*** Records supplied ***
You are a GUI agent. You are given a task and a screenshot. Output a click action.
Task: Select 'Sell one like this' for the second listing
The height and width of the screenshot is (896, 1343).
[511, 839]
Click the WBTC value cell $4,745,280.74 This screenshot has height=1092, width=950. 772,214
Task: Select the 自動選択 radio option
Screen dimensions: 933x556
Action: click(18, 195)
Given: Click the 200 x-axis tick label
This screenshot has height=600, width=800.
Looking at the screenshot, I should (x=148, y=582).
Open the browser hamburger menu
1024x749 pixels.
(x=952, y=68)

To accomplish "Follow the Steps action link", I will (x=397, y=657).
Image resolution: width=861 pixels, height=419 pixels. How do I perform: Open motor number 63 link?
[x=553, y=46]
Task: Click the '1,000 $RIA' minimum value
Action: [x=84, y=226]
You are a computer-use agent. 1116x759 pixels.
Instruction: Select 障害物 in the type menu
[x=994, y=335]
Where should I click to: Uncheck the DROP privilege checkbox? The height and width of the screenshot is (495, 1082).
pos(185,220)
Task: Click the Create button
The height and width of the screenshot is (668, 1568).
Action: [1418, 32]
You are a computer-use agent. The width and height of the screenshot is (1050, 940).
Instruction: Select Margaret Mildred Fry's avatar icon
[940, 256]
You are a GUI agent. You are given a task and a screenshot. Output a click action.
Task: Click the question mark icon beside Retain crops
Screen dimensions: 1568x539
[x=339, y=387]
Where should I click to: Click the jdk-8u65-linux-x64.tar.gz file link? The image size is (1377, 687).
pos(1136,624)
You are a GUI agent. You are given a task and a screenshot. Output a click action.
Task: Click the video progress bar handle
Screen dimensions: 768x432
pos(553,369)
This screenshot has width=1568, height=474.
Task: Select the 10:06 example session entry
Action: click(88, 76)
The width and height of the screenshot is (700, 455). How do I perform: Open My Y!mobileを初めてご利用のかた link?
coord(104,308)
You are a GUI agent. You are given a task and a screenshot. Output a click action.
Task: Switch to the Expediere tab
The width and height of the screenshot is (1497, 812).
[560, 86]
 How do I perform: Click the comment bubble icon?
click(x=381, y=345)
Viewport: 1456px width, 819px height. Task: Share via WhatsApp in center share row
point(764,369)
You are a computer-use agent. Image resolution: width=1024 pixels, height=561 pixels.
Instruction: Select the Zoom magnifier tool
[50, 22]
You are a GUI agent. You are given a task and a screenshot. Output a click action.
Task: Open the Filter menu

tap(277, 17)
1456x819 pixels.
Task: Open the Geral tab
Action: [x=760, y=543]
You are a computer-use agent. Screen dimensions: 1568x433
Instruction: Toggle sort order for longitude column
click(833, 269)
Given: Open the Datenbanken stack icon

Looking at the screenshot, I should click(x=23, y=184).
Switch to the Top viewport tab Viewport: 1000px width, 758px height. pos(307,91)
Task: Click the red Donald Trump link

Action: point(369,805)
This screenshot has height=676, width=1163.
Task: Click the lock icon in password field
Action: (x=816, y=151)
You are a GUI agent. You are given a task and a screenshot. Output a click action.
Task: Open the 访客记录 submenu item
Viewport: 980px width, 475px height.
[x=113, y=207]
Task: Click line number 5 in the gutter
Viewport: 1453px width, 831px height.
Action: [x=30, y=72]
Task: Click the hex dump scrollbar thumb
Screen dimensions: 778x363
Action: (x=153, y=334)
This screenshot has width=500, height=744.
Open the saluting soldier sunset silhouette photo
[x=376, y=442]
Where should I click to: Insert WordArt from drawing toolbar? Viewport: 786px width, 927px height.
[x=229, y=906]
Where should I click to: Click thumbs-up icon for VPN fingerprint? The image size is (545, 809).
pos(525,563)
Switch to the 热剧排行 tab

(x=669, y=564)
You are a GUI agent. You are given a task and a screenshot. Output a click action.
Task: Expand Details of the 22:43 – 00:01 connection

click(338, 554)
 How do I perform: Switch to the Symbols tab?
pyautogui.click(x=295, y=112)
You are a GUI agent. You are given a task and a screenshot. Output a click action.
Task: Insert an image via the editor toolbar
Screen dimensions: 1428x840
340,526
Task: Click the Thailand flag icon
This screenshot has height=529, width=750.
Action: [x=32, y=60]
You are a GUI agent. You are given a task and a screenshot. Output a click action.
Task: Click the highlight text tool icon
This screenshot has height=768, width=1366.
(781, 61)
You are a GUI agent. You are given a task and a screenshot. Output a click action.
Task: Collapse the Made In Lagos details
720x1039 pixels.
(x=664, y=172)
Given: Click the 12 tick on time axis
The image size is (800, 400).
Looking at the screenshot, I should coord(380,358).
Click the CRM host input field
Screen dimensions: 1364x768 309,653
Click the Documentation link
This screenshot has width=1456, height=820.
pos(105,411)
*** End of Records supplied ***
### What is needed
Reproduce every line of the data exactly as it was written.

### Task response
You are a GUI agent. You are given a task and a screenshot. Output a click action.
Task: Select 'Sell one like this' for the second listing
The height and width of the screenshot is (896, 1343).
[511, 839]
Click the WBTC value cell $4,745,280.74 This screenshot has height=1092, width=950. 772,214
Task: Select the 自動選択 radio option
Screen dimensions: 933x556
Action: click(18, 195)
Given: Click the 200 x-axis tick label
This screenshot has height=600, width=800.
Looking at the screenshot, I should (x=148, y=582).
Open the browser hamburger menu
1024x749 pixels.
(x=952, y=68)

To accomplish "Follow the Steps action link", I will (x=397, y=657).
Image resolution: width=861 pixels, height=419 pixels. How do I perform: Open motor number 63 link?
[x=553, y=46]
Task: Click the '1,000 $RIA' minimum value
Action: [x=84, y=226]
You are a computer-use agent. 1116x759 pixels.
Instruction: Select 障害物 in the type menu
[x=994, y=335]
Where should I click to: Uncheck the DROP privilege checkbox? The height and width of the screenshot is (495, 1082).
pos(185,220)
Task: Click the Create button
The height and width of the screenshot is (668, 1568).
Action: [1418, 32]
You are a computer-use agent. The width and height of the screenshot is (1050, 940).
Instruction: Select Margaret Mildred Fry's avatar icon
[940, 256]
You are a GUI agent. You are given a task and a screenshot. Output a click action.
Task: Click the question mark icon beside Retain crops
Screen dimensions: 1568x539
[x=339, y=387]
Where should I click to: Click the jdk-8u65-linux-x64.tar.gz file link? The image size is (1377, 687).
pos(1136,624)
You are a GUI agent. You are given a task and a screenshot. Output a click action.
Task: Click the video progress bar handle
Screen dimensions: 768x432
pos(553,369)
This screenshot has width=1568, height=474.
Task: Select the 10:06 example session entry
Action: click(88, 76)
The width and height of the screenshot is (700, 455). How do I perform: Open My Y!mobileを初めてご利用のかた link?
coord(104,308)
You are a GUI agent. You are given a task and a screenshot. Output a click action.
Task: Switch to the Expediere tab
The width and height of the screenshot is (1497, 812).
[560, 86]
 How do I perform: Click the comment bubble icon?
click(x=381, y=345)
Viewport: 1456px width, 819px height. Task: Share via WhatsApp in center share row
point(764,369)
You are a computer-use agent. Image resolution: width=1024 pixels, height=561 pixels.
Instruction: Select the Zoom magnifier tool
[50, 22]
You are a GUI agent. You are given a task and a screenshot. Output a click action.
Task: Open the Filter menu

tap(277, 17)
1456x819 pixels.
Task: Open the Geral tab
Action: [x=760, y=543]
You are a computer-use agent. Screen dimensions: 1568x433
Instruction: Toggle sort order for longitude column
click(833, 269)
Given: Open the Datenbanken stack icon

Looking at the screenshot, I should click(x=23, y=184).
Switch to the Top viewport tab Viewport: 1000px width, 758px height. pos(307,91)
Task: Click the red Donald Trump link

Action: point(369,805)
This screenshot has height=676, width=1163.
Task: Click the lock icon in password field
Action: (x=816, y=151)
You are a GUI agent. You are given a task and a screenshot. Output a click action.
Task: Open the 访客记录 submenu item
Viewport: 980px width, 475px height.
[x=113, y=207]
Task: Click line number 5 in the gutter
Viewport: 1453px width, 831px height.
Action: [x=30, y=72]
Task: Click the hex dump scrollbar thumb
Screen dimensions: 778x363
Action: (x=153, y=334)
This screenshot has width=500, height=744.
Open the saluting soldier sunset silhouette photo
[x=376, y=442]
Where should I click to: Insert WordArt from drawing toolbar? Viewport: 786px width, 927px height.
[x=229, y=906]
Where should I click to: Click thumbs-up icon for VPN fingerprint? The image size is (545, 809).
pos(525,563)
Switch to the 热剧排行 tab

(x=669, y=564)
You are a GUI agent. You are given a task and a screenshot. Output a click action.
Task: Expand Details of the 22:43 – 00:01 connection

click(338, 554)
 How do I perform: Switch to the Symbols tab?
pyautogui.click(x=295, y=112)
You are a GUI agent. You are given a task and a screenshot. Output a click action.
Task: Insert an image via the editor toolbar
Screen dimensions: 1428x840
340,526
Task: Click the Thailand flag icon
This screenshot has height=529, width=750.
Action: [x=32, y=60]
You are a GUI agent. You are given a task and a screenshot. Output a click action.
Task: Click the highlight text tool icon
This screenshot has height=768, width=1366.
(781, 61)
You are a GUI agent. You are given a task and a screenshot. Output a click action.
Task: Collapse the Made In Lagos details
720x1039 pixels.
(x=664, y=172)
Given: Click the 12 tick on time axis
The image size is (800, 400).
Looking at the screenshot, I should coord(380,358).
Click the CRM host input field
Screen dimensions: 1364x768 309,653
Click the Documentation link
This screenshot has width=1456, height=820.
pos(105,411)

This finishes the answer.